STATED PROBLEM A:
Rewrite the entries between the line containing "Where should I click to: Switch" and the line containing "[x=19, y=155]", inclusive, keeping the requests, and add 49 to every coordinate in the answers. Give only those lines.
* Start TEXT SECTION *
BDS gains church advocates

By Bruce S. Ticker

Bruce S. Ticker
Bruce S. Ticker

PHILADELPHIA — J Street and the Catholic Church proceeded on the same day, last Friday, to press for Israeli and Arab action to end the so-called occupation of Israel’s territories, and they were joined by a large Protestant denomination four days later.

Ira Stup, a senior consultant to the J Street Education Fund, occupied extensive editorial space in the June 26 Forward to explain that critics of Israel joined the BDS movement because of the failure of negotiations and diplomacy to end the “occupation,” a word that Stup repeatedly recites.

Archbishop Paul Gallagher, foreign minister at the Vatican, explained in a New York Times article that the Church signed a treaty recognizing a “state of Palestine” partially to influence an end of the conflict.

The Rev. John Deckenback of the United Church of Christ said delegates to the church’s general synod in Cleveland voted to join the BDS movement for the same reason, according to The Times.

For all their expertise, Stup, Gallagher and Deckenback conveniently ignore recent history, as do most of Israel’s harsher critics: Israel offered Yasser Arafat everything his people needed for an independent state at Camp David in 2000, and Arafat rejected it and started a war. When Israel abandoned Gaza in 2005, the Arabs responded by firing rockets into Israel.

Since these gentlemen behave as if they have all the answers, maybe they can advise Israel on what it should do now. We know Israel must do something. Just because the Arabs responded with hostility, is it not still Israel’s burden?
* End TEXT SECTION *
* Start INFORMATION PROVIDED *
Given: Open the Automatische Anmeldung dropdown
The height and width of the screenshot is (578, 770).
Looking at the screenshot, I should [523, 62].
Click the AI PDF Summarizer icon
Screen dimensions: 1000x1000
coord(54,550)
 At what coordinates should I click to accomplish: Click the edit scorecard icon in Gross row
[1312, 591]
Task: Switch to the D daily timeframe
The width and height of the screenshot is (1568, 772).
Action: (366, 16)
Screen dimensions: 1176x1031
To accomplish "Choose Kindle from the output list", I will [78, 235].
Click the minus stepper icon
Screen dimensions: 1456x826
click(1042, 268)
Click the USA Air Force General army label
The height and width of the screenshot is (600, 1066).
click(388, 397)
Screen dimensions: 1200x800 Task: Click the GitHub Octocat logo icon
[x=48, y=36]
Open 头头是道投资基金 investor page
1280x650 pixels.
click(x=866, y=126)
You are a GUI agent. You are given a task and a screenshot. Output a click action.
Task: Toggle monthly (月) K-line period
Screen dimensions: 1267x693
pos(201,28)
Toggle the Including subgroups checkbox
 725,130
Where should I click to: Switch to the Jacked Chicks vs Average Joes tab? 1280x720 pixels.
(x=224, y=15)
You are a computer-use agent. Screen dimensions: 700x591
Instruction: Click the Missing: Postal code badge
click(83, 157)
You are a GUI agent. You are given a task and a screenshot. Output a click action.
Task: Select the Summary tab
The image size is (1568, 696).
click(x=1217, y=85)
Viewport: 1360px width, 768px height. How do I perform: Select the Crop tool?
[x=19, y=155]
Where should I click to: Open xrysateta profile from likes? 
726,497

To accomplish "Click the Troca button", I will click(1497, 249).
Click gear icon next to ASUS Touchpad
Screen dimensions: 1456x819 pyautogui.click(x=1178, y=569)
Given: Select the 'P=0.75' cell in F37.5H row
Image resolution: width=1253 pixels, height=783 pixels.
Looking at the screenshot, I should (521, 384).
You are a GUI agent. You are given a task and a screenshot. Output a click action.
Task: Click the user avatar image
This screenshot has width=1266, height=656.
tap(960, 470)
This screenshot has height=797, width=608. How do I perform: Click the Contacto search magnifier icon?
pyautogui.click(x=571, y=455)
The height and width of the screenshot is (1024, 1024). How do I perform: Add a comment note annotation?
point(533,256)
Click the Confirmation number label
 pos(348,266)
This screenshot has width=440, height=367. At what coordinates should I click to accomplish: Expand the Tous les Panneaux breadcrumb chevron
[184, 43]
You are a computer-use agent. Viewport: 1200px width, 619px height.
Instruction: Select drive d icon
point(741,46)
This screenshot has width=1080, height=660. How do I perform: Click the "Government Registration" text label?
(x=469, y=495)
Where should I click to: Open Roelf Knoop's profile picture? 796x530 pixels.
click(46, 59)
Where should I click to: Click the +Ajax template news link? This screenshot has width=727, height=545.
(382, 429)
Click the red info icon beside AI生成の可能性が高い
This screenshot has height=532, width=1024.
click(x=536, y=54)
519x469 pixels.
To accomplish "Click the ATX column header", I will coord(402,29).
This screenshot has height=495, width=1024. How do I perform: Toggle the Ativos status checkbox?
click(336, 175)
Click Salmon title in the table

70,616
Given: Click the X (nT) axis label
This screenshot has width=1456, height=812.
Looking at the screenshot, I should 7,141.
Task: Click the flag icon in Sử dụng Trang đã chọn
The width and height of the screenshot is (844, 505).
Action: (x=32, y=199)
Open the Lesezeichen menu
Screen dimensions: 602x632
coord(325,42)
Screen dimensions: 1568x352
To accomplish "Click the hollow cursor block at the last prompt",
* End INFORMATION PROVIDED *
STATED PROBLEM B:
Repeat the passage of the article between "By Bruce S." and "four days later.", inclusive, word for word.

CORRECT OUTPUT A:
Where should I click to: Switch to the Jacked Chicks vs Average Joes tab? 1280x720 pixels.
(x=273, y=64)
You are a computer-use agent. Screen dimensions: 700x591
Instruction: Click the Missing: Postal code badge
click(132, 206)
You are a GUI agent. You are given a task and a screenshot. Output a click action.
Task: Select the Summary tab
The image size is (1568, 696).
click(x=1266, y=134)
Viewport: 1360px width, 768px height. How do I perform: Select the Crop tool?
[x=68, y=204]

CORRECT OUTPUT B:
By Bruce S. Ticker

Bruce S. Ticker
Bruce S. Ticker

PHILADELPHIA — J Street and the Catholic Church proceeded on the same day, last Friday, to press for Israeli and Arab action to end the so-called occupation of Israel’s territories, and they were joined by a large Protestant denomination four days later.